On Wed, Jun 21, 2023 at 10:42 AM Andres Freund <
andres@anarazel.de> wrote:
> So I am wondering if you're encountering a different kind of problem. As I
> mentioned, I have observed that the pages need to be clean for this to
> work. For me adding a "sync path/to/postgres" makes it work on 6.3.8. Without
> the sync it starts to work a while later (presumably when the kernel got
> around to writing the data back).
Hmm, then after rebooting today, it shouldn't have that problem until a build links again, but I'll make sure to do that when building. Still same failure, though. Looking more closely at the manpage for madvise, it has this under MADV_HUGEPAGE:
"The MADV_HUGEPAGE, MADV_NOHUGEPAGE, and MADV_COLLAPSE operations are available only if the kernel was configured with CONFIG_TRANSPARENT_HUGEPAGE and file/shmem memory is only supported if the kernel was configured with CONFIG_READ_ONLY_THP_FOR_FS."
Earlier, I only checked the first config option but didn't know about the second...
$ grep CONFIG_READ_ONLY_THP_FOR_FS /boot/config-$(uname -r)
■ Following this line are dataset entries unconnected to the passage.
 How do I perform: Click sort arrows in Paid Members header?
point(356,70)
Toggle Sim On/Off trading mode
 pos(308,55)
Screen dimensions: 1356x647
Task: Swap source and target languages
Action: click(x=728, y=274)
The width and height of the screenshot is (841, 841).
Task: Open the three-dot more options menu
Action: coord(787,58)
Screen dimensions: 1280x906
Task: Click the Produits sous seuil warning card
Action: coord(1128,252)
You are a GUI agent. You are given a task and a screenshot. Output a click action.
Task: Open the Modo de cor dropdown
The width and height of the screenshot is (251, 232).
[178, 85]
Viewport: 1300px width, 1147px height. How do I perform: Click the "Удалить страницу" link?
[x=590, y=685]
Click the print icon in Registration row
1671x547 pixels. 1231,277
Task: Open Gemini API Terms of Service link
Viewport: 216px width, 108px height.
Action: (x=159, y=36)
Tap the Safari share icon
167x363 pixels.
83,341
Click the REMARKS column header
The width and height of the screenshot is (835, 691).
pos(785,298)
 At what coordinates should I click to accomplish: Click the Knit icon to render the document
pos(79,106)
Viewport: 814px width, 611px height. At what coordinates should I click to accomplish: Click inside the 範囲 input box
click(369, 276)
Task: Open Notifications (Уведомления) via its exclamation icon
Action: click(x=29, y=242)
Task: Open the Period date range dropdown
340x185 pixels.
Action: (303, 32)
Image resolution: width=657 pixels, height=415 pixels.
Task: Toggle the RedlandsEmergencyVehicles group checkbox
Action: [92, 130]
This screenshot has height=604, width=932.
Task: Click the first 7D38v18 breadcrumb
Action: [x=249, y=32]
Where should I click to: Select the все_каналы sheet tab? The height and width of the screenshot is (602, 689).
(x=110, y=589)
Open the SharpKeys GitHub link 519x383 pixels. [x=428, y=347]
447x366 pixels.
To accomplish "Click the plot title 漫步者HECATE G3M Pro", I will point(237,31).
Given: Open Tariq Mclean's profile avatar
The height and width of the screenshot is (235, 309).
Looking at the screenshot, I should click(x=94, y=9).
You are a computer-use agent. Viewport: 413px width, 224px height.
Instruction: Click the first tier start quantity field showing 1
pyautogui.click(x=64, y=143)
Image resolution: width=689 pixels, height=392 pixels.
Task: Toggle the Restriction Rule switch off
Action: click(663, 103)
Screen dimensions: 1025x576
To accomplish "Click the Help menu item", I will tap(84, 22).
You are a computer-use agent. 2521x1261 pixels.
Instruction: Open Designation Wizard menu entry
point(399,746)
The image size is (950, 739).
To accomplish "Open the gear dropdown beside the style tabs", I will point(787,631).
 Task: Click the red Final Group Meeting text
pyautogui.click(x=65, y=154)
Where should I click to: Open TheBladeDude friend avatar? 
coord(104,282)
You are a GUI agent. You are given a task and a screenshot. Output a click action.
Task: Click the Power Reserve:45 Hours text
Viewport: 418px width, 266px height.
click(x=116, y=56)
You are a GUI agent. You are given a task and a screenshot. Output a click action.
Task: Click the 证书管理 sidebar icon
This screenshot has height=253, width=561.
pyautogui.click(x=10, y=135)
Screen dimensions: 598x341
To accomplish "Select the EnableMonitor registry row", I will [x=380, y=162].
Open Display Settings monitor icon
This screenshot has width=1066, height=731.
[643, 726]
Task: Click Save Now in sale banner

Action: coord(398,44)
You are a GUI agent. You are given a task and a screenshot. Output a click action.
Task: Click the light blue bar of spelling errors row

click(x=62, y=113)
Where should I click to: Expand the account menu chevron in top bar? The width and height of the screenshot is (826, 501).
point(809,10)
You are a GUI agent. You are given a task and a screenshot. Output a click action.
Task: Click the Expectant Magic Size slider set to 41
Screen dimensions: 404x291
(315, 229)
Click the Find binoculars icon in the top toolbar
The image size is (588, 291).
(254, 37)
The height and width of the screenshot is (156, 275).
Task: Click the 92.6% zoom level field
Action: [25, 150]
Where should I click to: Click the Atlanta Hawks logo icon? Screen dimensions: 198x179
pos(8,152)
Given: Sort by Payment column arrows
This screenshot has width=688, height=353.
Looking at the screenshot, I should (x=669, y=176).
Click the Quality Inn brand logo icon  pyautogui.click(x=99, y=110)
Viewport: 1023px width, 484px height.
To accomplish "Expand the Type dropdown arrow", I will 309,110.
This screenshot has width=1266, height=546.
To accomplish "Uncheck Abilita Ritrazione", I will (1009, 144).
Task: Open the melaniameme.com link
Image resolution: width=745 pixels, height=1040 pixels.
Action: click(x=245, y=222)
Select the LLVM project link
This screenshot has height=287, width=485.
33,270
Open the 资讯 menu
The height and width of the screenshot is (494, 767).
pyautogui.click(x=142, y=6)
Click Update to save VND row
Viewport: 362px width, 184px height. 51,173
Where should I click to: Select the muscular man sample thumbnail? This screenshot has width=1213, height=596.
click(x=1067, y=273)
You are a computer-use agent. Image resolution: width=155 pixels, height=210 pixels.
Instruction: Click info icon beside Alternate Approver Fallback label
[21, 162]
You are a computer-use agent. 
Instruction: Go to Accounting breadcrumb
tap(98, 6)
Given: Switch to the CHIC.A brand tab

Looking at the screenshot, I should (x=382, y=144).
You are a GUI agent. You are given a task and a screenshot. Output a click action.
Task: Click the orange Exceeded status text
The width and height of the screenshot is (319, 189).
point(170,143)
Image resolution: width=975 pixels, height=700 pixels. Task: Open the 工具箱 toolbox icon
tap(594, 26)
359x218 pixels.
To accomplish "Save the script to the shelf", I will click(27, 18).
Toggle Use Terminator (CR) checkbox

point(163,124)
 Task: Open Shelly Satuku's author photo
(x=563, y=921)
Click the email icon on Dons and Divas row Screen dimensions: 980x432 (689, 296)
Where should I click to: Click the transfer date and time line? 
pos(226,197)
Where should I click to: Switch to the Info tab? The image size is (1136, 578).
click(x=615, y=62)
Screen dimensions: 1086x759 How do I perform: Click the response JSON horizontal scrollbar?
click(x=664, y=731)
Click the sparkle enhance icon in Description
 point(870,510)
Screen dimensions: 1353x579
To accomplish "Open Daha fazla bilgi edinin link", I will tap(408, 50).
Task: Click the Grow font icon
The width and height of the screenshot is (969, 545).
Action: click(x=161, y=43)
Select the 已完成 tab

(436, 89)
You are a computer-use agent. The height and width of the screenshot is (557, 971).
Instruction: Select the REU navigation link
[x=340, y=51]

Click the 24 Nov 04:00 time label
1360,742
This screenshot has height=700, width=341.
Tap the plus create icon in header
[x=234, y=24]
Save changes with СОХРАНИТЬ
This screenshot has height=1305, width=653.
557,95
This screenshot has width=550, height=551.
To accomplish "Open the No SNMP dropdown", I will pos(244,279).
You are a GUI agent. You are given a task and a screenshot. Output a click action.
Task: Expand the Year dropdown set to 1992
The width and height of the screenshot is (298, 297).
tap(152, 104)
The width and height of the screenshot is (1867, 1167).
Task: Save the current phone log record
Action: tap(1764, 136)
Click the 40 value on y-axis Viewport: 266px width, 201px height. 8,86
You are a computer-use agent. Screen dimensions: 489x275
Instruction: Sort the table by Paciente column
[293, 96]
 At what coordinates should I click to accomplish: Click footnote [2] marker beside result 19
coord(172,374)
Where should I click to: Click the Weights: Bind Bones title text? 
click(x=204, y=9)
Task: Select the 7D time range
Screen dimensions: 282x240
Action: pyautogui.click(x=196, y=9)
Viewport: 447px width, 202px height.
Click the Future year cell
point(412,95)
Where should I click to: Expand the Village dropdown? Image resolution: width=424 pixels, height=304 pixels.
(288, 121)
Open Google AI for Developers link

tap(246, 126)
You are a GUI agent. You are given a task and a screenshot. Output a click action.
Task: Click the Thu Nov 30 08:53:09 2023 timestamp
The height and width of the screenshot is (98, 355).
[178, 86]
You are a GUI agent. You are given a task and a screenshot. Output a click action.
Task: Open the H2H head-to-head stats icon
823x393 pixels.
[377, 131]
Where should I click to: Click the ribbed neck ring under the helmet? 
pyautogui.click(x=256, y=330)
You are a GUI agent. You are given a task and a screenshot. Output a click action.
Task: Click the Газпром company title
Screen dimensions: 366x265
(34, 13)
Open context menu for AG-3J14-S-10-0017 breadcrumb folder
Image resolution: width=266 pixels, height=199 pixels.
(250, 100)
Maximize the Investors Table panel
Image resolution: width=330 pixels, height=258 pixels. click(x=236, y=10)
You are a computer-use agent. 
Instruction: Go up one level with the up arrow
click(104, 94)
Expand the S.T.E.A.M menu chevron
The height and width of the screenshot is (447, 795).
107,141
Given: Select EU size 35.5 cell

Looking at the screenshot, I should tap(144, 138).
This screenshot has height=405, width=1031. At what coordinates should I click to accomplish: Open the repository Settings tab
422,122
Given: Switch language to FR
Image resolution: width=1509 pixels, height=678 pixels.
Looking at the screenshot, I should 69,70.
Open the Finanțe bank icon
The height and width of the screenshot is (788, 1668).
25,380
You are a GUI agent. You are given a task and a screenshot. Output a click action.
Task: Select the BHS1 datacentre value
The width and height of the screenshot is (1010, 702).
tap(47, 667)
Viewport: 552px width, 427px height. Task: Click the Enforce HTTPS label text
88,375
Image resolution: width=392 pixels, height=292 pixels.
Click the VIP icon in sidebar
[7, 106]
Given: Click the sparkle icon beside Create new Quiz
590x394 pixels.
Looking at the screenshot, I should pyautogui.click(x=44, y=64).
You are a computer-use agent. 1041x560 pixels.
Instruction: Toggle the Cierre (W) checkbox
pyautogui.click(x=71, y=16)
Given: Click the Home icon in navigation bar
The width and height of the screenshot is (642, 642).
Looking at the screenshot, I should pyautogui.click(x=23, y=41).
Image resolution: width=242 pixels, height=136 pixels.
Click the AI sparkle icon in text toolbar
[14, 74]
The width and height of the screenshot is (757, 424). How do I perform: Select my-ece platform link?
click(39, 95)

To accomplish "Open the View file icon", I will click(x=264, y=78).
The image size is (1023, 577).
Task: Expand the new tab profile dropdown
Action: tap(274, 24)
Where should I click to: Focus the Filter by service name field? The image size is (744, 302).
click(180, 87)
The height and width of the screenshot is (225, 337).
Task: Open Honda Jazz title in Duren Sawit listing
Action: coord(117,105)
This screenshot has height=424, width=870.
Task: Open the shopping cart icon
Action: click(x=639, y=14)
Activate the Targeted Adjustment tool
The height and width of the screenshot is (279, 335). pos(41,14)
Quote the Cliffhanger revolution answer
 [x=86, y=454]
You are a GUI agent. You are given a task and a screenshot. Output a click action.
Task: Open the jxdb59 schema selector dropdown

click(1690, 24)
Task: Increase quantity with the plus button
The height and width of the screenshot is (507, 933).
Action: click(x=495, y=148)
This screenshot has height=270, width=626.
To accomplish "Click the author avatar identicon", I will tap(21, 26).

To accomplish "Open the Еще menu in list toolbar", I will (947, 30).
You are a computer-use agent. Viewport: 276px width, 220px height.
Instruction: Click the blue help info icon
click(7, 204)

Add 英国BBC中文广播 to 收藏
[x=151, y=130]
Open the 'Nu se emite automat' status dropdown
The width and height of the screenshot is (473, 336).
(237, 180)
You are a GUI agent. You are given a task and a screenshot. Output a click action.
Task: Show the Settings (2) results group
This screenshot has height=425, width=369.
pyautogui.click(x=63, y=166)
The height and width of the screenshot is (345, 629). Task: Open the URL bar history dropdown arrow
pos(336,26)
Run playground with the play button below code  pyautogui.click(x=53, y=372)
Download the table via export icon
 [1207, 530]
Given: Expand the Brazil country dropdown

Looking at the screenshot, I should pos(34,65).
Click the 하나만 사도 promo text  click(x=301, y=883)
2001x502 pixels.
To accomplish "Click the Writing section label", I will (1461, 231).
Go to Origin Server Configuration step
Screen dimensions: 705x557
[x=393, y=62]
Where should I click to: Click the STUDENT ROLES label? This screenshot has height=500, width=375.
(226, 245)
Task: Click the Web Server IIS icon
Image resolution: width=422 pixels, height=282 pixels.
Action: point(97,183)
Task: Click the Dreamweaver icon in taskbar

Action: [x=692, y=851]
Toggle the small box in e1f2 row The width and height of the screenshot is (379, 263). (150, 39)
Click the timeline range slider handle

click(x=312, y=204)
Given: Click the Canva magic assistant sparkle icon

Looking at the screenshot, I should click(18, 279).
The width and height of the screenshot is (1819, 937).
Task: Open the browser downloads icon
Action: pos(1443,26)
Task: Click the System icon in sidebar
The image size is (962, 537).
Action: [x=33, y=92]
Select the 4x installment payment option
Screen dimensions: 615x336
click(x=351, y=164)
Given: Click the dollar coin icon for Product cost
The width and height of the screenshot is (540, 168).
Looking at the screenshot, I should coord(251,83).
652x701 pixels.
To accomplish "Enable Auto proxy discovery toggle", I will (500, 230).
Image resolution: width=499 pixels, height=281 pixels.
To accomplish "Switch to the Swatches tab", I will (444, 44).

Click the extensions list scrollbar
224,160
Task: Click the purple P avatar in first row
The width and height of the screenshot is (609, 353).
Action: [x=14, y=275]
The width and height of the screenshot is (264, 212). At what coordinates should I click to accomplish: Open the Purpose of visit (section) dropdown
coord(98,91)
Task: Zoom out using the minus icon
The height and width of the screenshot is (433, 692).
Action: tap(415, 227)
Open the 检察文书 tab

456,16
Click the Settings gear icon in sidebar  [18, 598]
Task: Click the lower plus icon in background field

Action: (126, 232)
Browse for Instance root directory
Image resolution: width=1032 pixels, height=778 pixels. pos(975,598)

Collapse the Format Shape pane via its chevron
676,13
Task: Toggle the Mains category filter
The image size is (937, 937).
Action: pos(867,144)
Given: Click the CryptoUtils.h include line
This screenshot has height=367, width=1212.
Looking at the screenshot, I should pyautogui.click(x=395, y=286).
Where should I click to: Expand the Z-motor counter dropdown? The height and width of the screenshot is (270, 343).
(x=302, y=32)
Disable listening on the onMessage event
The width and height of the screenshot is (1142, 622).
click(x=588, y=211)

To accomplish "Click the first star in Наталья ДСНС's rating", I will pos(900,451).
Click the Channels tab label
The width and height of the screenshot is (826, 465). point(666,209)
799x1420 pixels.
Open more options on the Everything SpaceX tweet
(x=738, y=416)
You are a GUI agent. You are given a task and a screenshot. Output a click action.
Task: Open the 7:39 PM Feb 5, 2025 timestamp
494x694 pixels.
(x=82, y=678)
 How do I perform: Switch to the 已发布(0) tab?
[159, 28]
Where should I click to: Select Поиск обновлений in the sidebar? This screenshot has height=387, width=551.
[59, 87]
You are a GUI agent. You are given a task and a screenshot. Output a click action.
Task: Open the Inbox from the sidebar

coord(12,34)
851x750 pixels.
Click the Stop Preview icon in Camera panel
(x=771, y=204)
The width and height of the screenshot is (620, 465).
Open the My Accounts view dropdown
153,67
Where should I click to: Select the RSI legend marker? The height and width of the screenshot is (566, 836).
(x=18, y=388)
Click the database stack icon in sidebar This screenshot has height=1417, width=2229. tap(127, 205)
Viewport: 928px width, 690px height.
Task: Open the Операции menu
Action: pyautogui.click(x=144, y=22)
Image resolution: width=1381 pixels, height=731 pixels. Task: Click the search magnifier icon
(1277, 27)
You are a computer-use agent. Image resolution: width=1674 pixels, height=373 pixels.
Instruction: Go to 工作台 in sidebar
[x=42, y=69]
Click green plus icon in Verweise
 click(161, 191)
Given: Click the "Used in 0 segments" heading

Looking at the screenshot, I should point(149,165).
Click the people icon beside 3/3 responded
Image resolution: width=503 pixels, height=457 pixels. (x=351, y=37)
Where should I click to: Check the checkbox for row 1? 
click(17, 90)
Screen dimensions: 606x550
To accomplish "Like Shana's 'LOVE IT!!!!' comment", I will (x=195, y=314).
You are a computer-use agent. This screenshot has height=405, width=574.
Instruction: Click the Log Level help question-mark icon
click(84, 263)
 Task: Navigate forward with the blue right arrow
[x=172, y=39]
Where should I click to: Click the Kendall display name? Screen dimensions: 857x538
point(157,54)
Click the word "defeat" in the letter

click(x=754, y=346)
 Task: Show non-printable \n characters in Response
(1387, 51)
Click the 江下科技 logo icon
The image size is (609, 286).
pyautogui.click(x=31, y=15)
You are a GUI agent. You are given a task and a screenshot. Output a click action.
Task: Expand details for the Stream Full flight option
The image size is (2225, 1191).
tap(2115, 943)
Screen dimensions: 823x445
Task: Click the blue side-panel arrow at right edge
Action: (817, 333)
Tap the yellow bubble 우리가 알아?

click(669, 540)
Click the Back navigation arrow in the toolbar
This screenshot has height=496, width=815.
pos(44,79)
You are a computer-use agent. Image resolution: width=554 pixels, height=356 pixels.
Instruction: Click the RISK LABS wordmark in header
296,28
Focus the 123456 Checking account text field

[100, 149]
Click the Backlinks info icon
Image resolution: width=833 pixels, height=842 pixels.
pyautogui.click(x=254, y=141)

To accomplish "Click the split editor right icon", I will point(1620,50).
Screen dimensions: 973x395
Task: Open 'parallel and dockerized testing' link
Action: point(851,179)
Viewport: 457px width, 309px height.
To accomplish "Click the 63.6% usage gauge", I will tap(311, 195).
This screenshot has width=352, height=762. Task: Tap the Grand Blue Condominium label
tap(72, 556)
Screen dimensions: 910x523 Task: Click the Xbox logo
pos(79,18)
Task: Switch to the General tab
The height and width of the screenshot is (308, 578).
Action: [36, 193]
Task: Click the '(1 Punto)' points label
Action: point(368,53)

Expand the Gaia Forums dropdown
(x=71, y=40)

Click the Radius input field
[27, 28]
# CONFIG_READ_ONLY_THP_FOR_FS is not set
Apparently, it's experimental. That could be the explanation, but now I'm wondering why the fallback
madvise(addr, advlen, MADV_HUGEPAGE);
didn't also give an error. I wonder if we could mremap to some anonymous region and call madvise on that. That would be more similar to the hack I shared last year, which may be more fragile, but now it wouldn't need explicit huge pages.